- _Material provided_:
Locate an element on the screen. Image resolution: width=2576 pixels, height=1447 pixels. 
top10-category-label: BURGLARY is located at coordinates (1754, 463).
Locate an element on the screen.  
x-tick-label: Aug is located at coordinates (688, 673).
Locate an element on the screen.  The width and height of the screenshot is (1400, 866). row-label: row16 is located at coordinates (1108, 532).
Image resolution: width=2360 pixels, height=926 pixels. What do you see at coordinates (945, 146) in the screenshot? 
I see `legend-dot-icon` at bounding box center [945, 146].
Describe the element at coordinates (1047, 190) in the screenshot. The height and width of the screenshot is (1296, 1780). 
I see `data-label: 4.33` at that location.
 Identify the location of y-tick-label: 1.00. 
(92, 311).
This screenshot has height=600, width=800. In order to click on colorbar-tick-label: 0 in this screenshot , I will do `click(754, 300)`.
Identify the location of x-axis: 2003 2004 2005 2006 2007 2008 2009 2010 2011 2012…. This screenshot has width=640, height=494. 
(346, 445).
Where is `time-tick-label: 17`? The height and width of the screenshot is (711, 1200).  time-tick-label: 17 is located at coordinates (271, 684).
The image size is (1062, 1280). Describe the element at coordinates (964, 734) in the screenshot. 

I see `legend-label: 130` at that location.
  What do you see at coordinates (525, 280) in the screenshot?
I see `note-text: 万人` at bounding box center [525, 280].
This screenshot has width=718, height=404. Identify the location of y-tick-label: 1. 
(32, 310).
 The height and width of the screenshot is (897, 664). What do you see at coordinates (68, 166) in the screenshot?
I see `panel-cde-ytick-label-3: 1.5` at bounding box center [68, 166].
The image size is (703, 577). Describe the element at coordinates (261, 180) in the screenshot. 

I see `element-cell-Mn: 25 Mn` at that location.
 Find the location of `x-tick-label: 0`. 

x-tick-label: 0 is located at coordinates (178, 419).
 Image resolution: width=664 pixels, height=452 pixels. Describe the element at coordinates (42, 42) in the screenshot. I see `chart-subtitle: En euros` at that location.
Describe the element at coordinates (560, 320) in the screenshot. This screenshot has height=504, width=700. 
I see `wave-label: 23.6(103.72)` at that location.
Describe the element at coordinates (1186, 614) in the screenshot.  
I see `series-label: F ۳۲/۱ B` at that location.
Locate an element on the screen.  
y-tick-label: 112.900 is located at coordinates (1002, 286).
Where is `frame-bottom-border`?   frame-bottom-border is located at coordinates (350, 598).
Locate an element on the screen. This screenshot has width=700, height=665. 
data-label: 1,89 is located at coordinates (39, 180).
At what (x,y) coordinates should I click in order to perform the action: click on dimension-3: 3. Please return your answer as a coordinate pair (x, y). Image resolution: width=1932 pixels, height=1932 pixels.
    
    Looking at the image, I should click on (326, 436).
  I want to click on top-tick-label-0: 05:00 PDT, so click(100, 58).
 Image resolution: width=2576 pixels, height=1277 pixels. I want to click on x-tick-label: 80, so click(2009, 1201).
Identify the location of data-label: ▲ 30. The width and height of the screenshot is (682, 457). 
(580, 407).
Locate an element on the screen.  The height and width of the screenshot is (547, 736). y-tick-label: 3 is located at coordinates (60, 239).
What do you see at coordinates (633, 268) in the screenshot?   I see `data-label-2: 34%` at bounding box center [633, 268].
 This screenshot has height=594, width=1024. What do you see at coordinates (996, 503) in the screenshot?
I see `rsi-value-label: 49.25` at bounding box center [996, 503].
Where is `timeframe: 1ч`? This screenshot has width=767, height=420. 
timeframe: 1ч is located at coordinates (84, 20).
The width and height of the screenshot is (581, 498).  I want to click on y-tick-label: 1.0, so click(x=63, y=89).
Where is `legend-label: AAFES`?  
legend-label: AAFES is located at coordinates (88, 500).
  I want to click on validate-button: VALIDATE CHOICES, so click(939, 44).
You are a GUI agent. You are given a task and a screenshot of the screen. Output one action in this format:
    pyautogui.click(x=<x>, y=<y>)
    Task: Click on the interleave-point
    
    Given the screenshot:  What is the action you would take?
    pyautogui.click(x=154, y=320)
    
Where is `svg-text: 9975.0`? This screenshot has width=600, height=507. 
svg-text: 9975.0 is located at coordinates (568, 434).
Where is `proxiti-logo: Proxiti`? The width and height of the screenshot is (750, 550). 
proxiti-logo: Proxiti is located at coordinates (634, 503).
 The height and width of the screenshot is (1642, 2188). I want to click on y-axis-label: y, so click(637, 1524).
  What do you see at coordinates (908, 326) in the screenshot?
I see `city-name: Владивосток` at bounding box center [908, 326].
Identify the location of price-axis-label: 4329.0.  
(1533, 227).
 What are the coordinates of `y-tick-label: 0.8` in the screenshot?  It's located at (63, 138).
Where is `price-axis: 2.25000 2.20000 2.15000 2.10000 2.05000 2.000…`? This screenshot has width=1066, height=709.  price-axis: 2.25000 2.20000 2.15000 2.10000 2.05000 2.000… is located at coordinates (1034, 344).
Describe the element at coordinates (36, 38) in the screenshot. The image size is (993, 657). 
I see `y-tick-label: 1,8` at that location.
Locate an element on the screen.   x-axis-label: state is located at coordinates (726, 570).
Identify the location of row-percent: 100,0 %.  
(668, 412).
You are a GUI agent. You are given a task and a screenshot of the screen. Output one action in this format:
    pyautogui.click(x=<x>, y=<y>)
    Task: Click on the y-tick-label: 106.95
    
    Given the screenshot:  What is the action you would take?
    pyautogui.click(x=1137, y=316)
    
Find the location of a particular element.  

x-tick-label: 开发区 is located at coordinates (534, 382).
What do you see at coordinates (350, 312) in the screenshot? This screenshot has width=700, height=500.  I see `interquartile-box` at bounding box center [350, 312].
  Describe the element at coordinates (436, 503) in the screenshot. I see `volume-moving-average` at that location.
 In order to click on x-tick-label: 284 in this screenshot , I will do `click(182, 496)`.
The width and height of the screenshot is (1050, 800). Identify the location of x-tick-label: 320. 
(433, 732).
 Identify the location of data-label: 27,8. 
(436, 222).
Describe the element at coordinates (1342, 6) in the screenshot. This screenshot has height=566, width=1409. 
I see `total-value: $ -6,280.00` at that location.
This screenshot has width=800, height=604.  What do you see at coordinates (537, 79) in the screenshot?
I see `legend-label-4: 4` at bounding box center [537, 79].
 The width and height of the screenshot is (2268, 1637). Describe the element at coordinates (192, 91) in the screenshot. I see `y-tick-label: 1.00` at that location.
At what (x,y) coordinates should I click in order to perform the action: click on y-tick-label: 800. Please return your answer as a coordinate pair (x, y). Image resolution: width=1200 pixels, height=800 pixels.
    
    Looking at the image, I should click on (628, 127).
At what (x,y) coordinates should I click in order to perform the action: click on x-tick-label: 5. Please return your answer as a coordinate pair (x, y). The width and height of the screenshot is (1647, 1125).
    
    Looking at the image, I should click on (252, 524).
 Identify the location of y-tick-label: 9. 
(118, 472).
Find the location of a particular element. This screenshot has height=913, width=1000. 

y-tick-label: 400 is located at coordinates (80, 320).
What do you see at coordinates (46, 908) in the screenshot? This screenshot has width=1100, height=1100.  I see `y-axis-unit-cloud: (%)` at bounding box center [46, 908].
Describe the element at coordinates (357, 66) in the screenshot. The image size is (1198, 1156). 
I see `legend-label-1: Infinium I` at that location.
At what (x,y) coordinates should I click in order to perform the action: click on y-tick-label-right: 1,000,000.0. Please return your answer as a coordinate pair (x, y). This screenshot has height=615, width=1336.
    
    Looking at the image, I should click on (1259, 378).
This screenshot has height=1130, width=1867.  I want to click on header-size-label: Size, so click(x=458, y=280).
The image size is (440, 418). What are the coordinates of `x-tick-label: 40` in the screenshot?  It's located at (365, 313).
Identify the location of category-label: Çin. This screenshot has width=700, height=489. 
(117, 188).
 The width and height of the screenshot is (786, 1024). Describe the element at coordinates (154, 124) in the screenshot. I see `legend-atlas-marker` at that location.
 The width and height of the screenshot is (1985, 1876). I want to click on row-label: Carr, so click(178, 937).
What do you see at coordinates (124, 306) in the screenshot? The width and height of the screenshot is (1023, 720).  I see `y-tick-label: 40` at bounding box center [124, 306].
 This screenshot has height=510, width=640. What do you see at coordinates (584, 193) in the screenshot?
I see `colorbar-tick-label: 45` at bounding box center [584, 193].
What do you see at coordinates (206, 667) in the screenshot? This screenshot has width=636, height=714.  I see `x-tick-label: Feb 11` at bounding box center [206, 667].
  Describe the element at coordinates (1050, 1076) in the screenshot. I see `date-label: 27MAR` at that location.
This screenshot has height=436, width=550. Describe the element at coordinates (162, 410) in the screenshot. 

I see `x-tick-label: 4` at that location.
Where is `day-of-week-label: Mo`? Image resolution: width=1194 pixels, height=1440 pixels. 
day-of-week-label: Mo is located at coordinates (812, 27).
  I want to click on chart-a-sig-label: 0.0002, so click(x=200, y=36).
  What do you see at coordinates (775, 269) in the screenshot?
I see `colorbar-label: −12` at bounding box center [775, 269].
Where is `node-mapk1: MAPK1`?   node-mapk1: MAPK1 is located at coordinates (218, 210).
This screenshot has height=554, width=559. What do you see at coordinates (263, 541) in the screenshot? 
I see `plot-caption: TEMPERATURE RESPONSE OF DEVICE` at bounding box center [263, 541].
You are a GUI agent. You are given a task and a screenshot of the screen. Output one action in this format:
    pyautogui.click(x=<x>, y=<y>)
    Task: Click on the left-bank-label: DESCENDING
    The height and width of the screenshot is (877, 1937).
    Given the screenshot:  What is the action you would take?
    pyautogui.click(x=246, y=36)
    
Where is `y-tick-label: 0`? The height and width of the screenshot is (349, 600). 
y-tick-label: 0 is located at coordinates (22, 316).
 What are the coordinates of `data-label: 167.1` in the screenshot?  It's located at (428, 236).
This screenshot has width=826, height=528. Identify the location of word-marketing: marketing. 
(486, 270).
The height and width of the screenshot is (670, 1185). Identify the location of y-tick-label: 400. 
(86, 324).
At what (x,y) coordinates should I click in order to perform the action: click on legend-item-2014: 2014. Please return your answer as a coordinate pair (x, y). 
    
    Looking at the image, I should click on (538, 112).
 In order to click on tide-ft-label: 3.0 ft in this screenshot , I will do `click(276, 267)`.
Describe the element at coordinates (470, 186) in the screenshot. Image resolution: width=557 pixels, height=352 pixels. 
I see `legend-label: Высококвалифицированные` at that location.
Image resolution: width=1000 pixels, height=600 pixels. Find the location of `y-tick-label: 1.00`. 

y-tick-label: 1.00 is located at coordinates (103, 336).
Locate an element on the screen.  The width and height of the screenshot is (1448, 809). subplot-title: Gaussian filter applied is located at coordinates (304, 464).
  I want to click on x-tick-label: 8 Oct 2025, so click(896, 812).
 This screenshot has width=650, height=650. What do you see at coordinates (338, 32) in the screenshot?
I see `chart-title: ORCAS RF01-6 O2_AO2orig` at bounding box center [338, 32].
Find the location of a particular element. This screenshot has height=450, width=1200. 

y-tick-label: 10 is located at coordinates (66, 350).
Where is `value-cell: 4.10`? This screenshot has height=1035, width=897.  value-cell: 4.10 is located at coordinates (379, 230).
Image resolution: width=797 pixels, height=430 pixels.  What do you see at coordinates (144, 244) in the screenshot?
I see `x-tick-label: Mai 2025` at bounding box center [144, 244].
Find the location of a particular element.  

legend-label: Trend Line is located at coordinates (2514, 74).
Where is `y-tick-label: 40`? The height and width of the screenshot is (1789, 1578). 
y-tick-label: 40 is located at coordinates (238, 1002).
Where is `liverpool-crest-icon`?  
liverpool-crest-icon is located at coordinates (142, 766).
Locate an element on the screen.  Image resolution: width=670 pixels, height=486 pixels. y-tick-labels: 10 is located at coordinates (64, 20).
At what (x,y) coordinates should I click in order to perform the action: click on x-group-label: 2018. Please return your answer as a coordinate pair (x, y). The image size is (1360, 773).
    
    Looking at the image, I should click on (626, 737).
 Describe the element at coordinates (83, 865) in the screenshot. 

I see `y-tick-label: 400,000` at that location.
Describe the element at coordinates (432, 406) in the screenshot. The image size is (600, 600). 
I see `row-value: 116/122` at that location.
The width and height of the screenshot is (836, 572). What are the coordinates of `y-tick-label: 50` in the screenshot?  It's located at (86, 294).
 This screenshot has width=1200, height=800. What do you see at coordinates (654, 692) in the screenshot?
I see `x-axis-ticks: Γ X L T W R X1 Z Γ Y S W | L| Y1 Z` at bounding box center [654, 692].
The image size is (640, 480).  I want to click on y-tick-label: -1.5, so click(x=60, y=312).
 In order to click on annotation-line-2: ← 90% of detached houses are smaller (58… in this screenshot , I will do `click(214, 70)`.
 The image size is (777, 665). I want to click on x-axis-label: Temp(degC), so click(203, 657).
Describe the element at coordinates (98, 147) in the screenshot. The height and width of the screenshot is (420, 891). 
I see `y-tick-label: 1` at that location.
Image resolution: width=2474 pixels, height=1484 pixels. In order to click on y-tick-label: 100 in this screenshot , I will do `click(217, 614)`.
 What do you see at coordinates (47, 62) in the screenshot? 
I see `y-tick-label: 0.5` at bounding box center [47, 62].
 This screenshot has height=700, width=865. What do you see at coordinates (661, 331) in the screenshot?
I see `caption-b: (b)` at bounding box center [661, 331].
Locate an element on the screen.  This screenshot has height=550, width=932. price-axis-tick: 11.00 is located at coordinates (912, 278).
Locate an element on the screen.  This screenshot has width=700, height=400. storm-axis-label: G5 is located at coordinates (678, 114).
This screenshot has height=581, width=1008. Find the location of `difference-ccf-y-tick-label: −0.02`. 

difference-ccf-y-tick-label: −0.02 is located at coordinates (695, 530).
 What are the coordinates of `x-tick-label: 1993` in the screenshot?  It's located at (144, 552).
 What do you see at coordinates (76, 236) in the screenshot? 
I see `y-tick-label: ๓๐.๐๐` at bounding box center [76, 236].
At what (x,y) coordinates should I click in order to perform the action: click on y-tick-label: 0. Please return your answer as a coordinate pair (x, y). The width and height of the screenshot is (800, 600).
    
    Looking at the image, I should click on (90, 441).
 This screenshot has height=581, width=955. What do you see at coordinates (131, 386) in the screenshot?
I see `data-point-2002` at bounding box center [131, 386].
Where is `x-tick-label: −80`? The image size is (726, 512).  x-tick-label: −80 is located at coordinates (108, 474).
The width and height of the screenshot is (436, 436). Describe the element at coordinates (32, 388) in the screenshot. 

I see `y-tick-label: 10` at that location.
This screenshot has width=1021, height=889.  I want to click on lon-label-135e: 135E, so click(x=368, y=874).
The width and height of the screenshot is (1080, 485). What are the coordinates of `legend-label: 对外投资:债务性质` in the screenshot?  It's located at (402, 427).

- _Directions for this task_: Rewrite the material above as a Markdown table with the columns Row and Material line, numbering each line and leaving out blank lines. Begin at the first line of the material and stop after the line that contains "center [945, 146].".

- _Problem solution_:
| Row | Material line |
|---|---|
| 1 | Locate an element on the screen. Image resolution: width=2576 pixels, height=1447 pixels.  |
| 2 | top10-category-label: BURGLARY is located at coordinates (1754, 463). |
| 3 | Locate an element on the screen.   |
| 4 | x-tick-label: Aug is located at coordinates (688, 673). |
| 5 | Locate an element on the screen.  The width and height of the screenshot is (1400, 866). row-label: row16 is located at coordinates (1108, 532). |
| 6 | Image resolution: width=2360 pixels, height=926 pixels. What do you see at coordinates (945, 146) in the screenshot?  |
| 7 | I see `legend-dot-icon` at bounding box center [945, 146]. |